Electromagnetically and gravitationally and chemically they act like stars.
Gas giant simulations are often performed by stellar codes such as mesa. Stellar physics and stellar simulations with fusion turned off. Morphologically, they are stars. We should move on from the cold war brain’s fusion chauvinism.
They are fundamentally different objects than planets. They have their own planetary systems.
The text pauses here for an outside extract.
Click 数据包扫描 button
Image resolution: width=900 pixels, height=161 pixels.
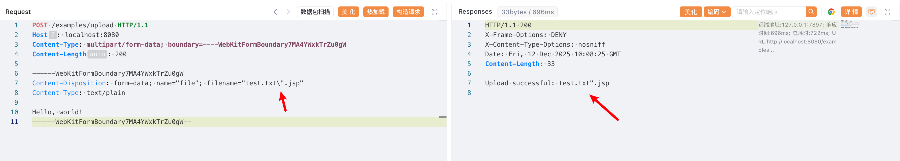(x=315, y=12)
They’re stars, just unlit.
It seems to be the agreed definition in Astrophysics, that in order for a stellar object to be called “Star” it has to have nuclear fusion.
While a redefiniton would be possible, there is no need and it would just cause confusion.
Yes.
Y dwarf stars are a mix of what was previously classified under those mass classifications.
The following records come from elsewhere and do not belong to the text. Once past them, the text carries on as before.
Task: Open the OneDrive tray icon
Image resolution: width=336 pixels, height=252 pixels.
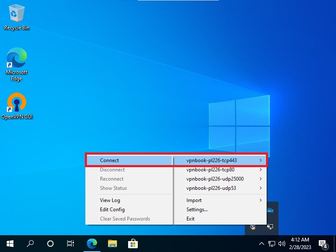Action: [270, 210]
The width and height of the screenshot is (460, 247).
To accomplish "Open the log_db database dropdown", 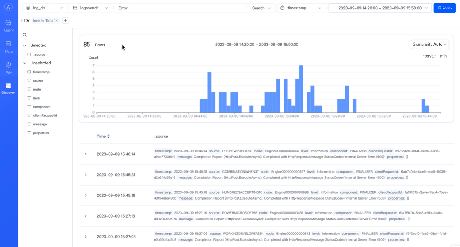I will [x=45, y=8].
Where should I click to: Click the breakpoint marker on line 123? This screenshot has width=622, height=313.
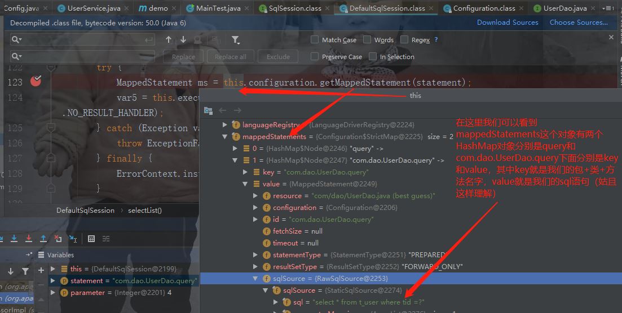36,81
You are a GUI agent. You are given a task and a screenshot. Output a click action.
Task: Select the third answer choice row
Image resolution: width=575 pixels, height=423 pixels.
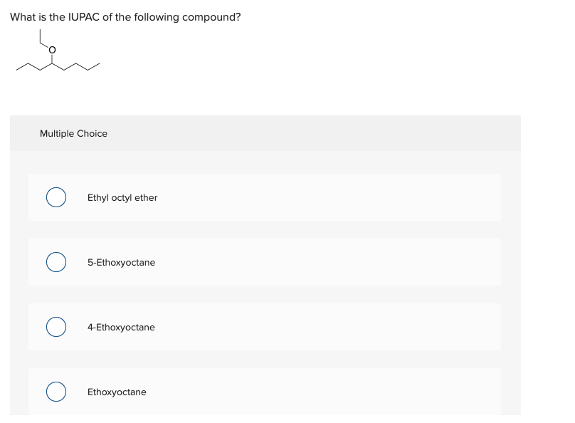tap(265, 327)
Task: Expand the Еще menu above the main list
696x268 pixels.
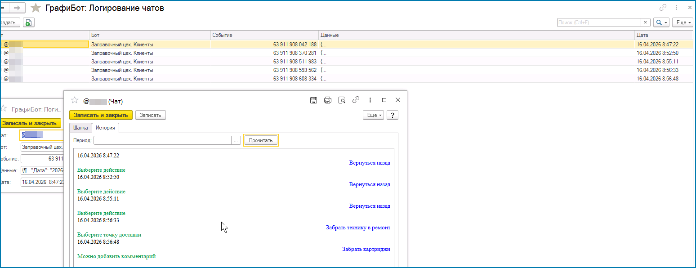Action: tap(683, 22)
“Y dwarf stars” are not even a thing!
Neither brown dwarfs nor planetary-mass objects are stars.
Are you just a troll?
They are!
Electromagnetically and gravitationally and chemically they act like stars.
Gas giant simulations are often performed by stellar codes such as mesa. Stellar physics and stellar simulations with fusion turned off. Morphologically, they are stars. We should move on from the cold war brain’s fusion chauvinism.
They are fundamentally different objects than planets. They have their own planetary systems. They’re stars, just unlit.
Juno gravity results imply Jupiter’s core is dissolved hydrogen plasma sludge, also known as the dilute core model. Kronoseismology (using saturn’s rings as a seismograph; Cassini read it like a DVD) implies the same is likely true for Saturn due to the discovery of g-mode waves mixing with the f-mode signal detected by ring occultations.
Literally none of those links talk about “Y dwarf stars.”
Yep. You’re just a troll.
I wandered in here from computer science, and I’m going back to solving parallel cache coherency for a bit of light relief.
This is really fascinating! Today I learned.
You didn’t learn because none of those links were about “Y dwarf stars,” which are not a thing.
Fuck you
It seems to be the agreed definition in Astrophysics, that in order for a stellar object to be called “Star” it has to have nuclear fusion. While a redefiniton would be possible, there is no need and it would just cause confusion.
It absolutely depends on the context.